(DIRECTIONS FOR THIS TASK) The entries are to be given again in full. Every word must match.
*** Block opens ***
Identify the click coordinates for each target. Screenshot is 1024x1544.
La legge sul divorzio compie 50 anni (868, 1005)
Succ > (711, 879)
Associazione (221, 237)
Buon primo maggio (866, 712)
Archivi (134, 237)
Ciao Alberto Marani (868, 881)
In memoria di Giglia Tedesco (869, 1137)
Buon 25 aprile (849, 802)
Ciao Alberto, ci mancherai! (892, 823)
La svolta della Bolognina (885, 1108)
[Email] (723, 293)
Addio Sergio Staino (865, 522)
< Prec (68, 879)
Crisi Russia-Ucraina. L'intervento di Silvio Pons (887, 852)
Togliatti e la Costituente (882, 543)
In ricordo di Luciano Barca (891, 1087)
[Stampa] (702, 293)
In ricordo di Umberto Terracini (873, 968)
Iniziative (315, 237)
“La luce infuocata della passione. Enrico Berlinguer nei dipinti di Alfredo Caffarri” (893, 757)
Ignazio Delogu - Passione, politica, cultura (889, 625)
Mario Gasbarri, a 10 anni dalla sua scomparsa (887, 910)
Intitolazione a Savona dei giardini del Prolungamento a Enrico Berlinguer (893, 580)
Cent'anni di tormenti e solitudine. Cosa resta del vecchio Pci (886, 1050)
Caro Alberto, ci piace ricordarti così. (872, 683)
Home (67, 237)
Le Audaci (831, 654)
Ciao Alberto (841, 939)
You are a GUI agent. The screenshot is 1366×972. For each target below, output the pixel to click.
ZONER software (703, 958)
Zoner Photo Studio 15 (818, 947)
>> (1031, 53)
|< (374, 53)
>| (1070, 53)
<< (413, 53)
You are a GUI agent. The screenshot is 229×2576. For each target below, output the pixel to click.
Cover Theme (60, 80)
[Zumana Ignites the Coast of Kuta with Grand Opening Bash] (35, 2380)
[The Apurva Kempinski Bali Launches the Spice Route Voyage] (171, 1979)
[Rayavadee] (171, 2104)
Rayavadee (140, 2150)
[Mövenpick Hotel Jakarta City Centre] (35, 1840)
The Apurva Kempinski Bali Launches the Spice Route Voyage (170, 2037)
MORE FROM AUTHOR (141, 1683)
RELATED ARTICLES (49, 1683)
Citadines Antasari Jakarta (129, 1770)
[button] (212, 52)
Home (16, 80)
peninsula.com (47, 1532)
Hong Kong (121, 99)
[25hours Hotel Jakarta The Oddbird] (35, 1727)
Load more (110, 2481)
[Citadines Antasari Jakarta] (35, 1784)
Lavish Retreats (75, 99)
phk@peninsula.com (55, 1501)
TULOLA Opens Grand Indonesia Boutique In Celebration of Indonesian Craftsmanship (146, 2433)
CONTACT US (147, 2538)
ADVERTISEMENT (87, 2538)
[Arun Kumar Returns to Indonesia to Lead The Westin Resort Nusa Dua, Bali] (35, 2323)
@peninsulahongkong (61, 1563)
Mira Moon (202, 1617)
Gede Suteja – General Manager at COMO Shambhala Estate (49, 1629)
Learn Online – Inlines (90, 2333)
*** Block closes ***
(YOUR SOLUTION)
Identify the click coordinates for each target. Screenshot is 1024x1544.
La legge sul divorzio compie 50 anni (868, 1005)
Succ > (711, 879)
Associazione (221, 237)
Buon primo maggio (866, 712)
Archivi (134, 237)
Ciao Alberto Marani (868, 881)
In memoria di Giglia Tedesco (869, 1137)
Buon 25 aprile (849, 802)
Ciao Alberto, ci mancherai! (892, 823)
La svolta della Bolognina (885, 1108)
[Email] (723, 293)
Addio Sergio Staino (865, 522)
< Prec (68, 879)
Crisi Russia-Ucraina. L'intervento di Silvio Pons (887, 852)
Togliatti e la Costituente (882, 543)
In ricordo di Luciano Barca (891, 1087)
[Stampa] (702, 293)
In ricordo di Umberto Terracini (873, 968)
Iniziative (315, 237)
“La luce infuocata della passione. Enrico Berlinguer nei dipinti di Alfredo Caffarri” (893, 757)
Ignazio Delogu - Passione, politica, cultura (889, 625)
Mario Gasbarri, a 10 anni dalla sua scomparsa (887, 910)
Intitolazione a Savona dei giardini del Prolungamento a Enrico Berlinguer (893, 580)
Cent'anni di tormenti e solitudine. Cosa resta del vecchio Pci (886, 1050)
Caro Alberto, ci piace ricordarti così. (872, 683)
Home (67, 237)
Le Audaci (831, 654)
Ciao Alberto (841, 939)
You are a GUI agent. The screenshot is 1366×972. For each target below, output the pixel to click.
ZONER software (703, 958)
Zoner Photo Studio 15 (818, 947)
>> (1031, 53)
|< (374, 53)
>| (1070, 53)
<< (413, 53)
You are a GUI agent. The screenshot is 229×2576. For each target below, output the pixel to click.
Cover Theme (60, 80)
[Zumana Ignites the Coast of Kuta with Grand Opening Bash] (35, 2380)
[The Apurva Kempinski Bali Launches the Spice Route Voyage] (171, 1979)
[Rayavadee] (171, 2104)
Rayavadee (140, 2150)
[Mövenpick Hotel Jakarta City Centre] (35, 1840)
The Apurva Kempinski Bali Launches the Spice Route Voyage (170, 2037)
MORE FROM AUTHOR (141, 1683)
RELATED ARTICLES (49, 1683)
Citadines Antasari Jakarta (129, 1770)
[button] (212, 52)
Home (16, 80)
peninsula.com (47, 1532)
Hong Kong (121, 99)
[25hours Hotel Jakarta The Oddbird] (35, 1727)
Load more (110, 2481)
[Citadines Antasari Jakarta] (35, 1784)
Lavish Retreats (75, 99)
phk@peninsula.com (55, 1501)
TULOLA Opens Grand Indonesia Boutique In Celebration of Indonesian Craftsmanship (146, 2433)
CONTACT US (147, 2538)
ADVERTISEMENT (87, 2538)
[Arun Kumar Returns to Indonesia to Lead The Westin Resort Nusa Dua, Bali] (35, 2323)
@peninsulahongkong (61, 1563)
Mira Moon (202, 1617)
Gede Suteja – General Manager at COMO Shambhala Estate (49, 1629)
Learn Online – Inlines (90, 2333)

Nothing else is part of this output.